La seconda sfida, che va di pari passo con la prima, è quella che gli esperti e le esperte di intelligenza artificiale chiamano “governance”, ovvero la possibilità di controllare il modello linguistico aggiustandone i parametri o addestrandolo su dati specifici. “È fondamentale che questi strumenti siano sviluppati e testati in stretta collaborazione con le comunità locali, all’interno del loro specifico contesto”, precisa Ferretti.

“Da un Paese all’altro, il software non può essere un copia-incolla. I protocolli clinici variano, così come i ruoli e le competenze del personale sanitario, l’incidenza delle malattie e, talvolta, anche i farmaci e i relativi dosaggi. È quindi fondamentale che la soluzione tenga conto di queste differenze”, spiega Lampariello. Per esempio, se c’è un bambino con la febbre, il software deve tenere in considerazione se si trova in un Paese con un’alta percentuale di malaria.

“È fondamentale che questi strumenti siano sviluppati e testati in stretta collaborazione con le comunità locali.”

Agata Ferretti, bioeticista

Anche le componenti culturali e linguistiche svolgono un ruolo importante. “In un Paese in Africa, ho avuto un paziente che sosteneva di avere “il ginocchio incinta”. Io sapevo che intendeva un ginocchio dolorante, ma cosa capirebbe un modello linguistico?”, si chiede Harley.

Per poter valutare il sistema, Meditron è stata integrata in Moove, acronimo di Massive Open Online Validation and Evaluation (in italiano “Validazione e valutazione online aperta a larga scala”). Moove è una piattaforma informatica in ambito sanitario gestita dal laboratorio di Annie Hartley a Losanna e già utilizzata anche in Rwanda, Kenya, Nigeria ed Etiopia.

I test clinici, volti soprattutto a mettere alla prova le conoscenze mediche di base del sistema, sono effettuati anche in Svizzera, con un contributo degli Ospedali universitari di Losanna (CHUV), Ginevra (HUG) e Berna (Inselspital) dal lato medico e dal Centro Intelligenza Artificiale dell’EPFL per quello informatico.

“Queste informazioni mediche devono essere valutate da specialisti, perché è importante prima di tutto verificarne l’accuratezza. Esistono modalità sicure per introdurre questi strumenti e non vogliamo darli in mano a persone non preparate troppo presto”, spiega Hartley.

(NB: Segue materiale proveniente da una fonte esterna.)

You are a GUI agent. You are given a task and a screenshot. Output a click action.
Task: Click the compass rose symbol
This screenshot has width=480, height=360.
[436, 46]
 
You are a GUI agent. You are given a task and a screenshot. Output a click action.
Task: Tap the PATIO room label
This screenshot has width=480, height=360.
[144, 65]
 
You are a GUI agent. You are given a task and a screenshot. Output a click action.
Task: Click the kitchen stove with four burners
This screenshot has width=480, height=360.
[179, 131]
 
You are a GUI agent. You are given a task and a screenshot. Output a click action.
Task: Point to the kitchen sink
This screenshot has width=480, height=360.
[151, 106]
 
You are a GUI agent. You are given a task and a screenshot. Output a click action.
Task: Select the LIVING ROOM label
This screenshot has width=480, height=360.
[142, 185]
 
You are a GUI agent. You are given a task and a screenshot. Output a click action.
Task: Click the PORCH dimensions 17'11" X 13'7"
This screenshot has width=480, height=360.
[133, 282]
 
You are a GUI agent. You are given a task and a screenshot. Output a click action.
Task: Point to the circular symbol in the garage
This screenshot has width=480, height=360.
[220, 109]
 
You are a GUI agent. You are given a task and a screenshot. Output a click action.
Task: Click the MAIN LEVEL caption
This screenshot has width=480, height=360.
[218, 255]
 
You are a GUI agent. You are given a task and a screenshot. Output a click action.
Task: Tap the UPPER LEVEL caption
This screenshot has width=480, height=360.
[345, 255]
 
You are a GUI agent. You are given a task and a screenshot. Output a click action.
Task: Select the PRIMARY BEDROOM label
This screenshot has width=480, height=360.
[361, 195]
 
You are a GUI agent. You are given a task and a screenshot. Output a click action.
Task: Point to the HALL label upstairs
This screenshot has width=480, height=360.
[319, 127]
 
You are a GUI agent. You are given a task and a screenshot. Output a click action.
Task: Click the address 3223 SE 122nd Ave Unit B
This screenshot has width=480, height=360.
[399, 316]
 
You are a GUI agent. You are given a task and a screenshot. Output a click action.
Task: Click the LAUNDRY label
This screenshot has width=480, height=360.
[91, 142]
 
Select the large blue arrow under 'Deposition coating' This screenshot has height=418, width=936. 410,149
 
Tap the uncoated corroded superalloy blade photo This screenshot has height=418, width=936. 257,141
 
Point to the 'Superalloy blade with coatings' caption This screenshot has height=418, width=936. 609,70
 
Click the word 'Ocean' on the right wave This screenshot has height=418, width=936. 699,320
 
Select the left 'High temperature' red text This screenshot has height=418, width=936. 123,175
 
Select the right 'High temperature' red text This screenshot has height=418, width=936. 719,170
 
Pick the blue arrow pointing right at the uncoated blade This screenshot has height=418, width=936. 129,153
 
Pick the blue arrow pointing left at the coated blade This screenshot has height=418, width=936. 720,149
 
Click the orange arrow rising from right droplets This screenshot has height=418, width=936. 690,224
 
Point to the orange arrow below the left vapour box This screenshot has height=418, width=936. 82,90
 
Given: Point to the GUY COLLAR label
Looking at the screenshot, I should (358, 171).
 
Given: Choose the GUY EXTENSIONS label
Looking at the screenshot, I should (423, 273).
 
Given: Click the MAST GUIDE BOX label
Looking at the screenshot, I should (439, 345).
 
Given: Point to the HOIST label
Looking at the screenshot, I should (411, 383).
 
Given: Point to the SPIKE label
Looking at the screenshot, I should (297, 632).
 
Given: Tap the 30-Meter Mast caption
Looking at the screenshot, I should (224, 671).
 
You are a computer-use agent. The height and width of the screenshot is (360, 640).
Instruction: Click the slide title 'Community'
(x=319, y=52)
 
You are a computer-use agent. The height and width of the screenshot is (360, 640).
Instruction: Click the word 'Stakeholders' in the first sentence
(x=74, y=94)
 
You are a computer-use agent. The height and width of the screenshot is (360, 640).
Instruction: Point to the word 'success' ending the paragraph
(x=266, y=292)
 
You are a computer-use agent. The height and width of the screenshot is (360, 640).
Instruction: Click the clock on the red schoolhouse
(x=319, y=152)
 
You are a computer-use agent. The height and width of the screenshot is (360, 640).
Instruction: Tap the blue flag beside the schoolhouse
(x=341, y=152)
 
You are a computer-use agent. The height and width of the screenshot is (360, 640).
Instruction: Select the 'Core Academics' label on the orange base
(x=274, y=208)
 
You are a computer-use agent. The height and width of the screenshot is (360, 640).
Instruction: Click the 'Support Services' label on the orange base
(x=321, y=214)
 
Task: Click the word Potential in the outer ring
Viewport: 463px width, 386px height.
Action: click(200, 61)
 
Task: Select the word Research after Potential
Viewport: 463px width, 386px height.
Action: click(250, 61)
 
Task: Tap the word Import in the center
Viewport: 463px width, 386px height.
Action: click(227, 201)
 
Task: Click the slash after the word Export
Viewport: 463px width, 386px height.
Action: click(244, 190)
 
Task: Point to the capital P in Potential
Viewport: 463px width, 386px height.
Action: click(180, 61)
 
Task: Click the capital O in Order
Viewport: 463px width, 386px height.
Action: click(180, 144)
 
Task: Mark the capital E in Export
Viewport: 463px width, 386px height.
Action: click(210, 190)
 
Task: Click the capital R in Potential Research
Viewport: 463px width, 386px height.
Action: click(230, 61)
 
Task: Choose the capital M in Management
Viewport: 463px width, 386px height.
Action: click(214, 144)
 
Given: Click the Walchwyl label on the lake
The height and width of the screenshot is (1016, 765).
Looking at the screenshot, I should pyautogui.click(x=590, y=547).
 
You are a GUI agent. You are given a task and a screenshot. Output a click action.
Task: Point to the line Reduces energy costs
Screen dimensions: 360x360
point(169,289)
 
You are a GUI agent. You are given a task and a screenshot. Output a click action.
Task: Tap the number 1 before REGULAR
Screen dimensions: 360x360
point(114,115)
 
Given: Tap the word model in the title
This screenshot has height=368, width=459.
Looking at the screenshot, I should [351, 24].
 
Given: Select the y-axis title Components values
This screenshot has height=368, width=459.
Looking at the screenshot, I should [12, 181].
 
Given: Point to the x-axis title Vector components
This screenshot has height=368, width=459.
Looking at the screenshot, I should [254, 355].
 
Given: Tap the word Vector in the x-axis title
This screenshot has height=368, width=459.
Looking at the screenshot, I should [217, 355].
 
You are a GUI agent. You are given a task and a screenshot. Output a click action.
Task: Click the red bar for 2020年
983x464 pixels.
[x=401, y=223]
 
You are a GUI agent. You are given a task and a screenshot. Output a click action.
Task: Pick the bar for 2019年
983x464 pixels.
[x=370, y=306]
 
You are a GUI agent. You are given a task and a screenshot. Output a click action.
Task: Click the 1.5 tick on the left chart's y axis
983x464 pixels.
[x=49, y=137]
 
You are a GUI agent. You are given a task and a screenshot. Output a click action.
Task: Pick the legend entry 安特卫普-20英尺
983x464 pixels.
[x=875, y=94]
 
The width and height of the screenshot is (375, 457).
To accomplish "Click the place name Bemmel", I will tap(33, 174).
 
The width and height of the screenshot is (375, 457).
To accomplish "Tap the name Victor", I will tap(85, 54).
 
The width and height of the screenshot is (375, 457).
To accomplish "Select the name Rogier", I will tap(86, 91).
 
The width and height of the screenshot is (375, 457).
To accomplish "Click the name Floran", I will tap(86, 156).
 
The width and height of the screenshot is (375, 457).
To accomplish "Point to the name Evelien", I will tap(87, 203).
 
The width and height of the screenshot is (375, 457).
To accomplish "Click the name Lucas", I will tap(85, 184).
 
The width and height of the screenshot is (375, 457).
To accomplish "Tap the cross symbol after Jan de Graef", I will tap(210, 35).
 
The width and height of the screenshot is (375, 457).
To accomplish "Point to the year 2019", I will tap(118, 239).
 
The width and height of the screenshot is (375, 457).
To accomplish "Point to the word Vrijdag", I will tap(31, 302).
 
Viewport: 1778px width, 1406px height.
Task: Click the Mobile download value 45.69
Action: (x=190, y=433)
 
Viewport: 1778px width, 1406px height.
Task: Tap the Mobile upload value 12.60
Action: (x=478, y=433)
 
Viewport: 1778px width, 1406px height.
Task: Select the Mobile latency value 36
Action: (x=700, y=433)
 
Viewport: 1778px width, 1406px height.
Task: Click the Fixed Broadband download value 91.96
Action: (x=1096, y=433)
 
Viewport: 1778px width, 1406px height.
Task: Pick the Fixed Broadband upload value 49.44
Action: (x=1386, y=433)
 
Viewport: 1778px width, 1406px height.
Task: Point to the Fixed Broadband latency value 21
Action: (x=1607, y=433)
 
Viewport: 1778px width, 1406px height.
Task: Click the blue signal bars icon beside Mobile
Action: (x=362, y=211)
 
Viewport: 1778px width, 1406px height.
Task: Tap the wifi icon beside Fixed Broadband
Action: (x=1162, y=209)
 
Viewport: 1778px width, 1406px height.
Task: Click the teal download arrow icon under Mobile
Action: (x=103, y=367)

I ricercatori hanno così avviato dei veri e propri test clinici atti a mettere alla prova le risposte di Meditron di fronte a casi reali sottoposti da medici di tutto il mondo. Le risposte sono valutate sulla base di diversi criteri, inclusi la sicurezza, l’accuratezza e i bias (cioè i pregiudizi che l’intelligenza artificiale può avere, ad esempio legati al genere).

“La domanda è ‘come verificare la qualità e l’affidabilità di queste tecnologie?’ Bisogna considerare diversi aspetti, come i bias, sia la protezione dei dati e della privacy, e la validità clinica”, sottolinea Ferretti.

Le trattative con le autorità sanitarie di Zanzibar sono quasi completate. La collaborazione sta ora cercando ulteriori fondi da parte di Tech4Dev, un’iniziativa dell’EPFL che supporta lo sviluppo tecnologico in contesti poveri di risorse. Se la richiesta verrà approvata, nei prossimi mesi comincerà il lavoro sul campo.

“Siamo assolutamente decisi a mettere tutto questo in pratica e a misurarne l’impatto. Sono convinta che, una volta resi disponibili, questi strumenti diventeranno una parte essenziale della routine”, afferma Hartley.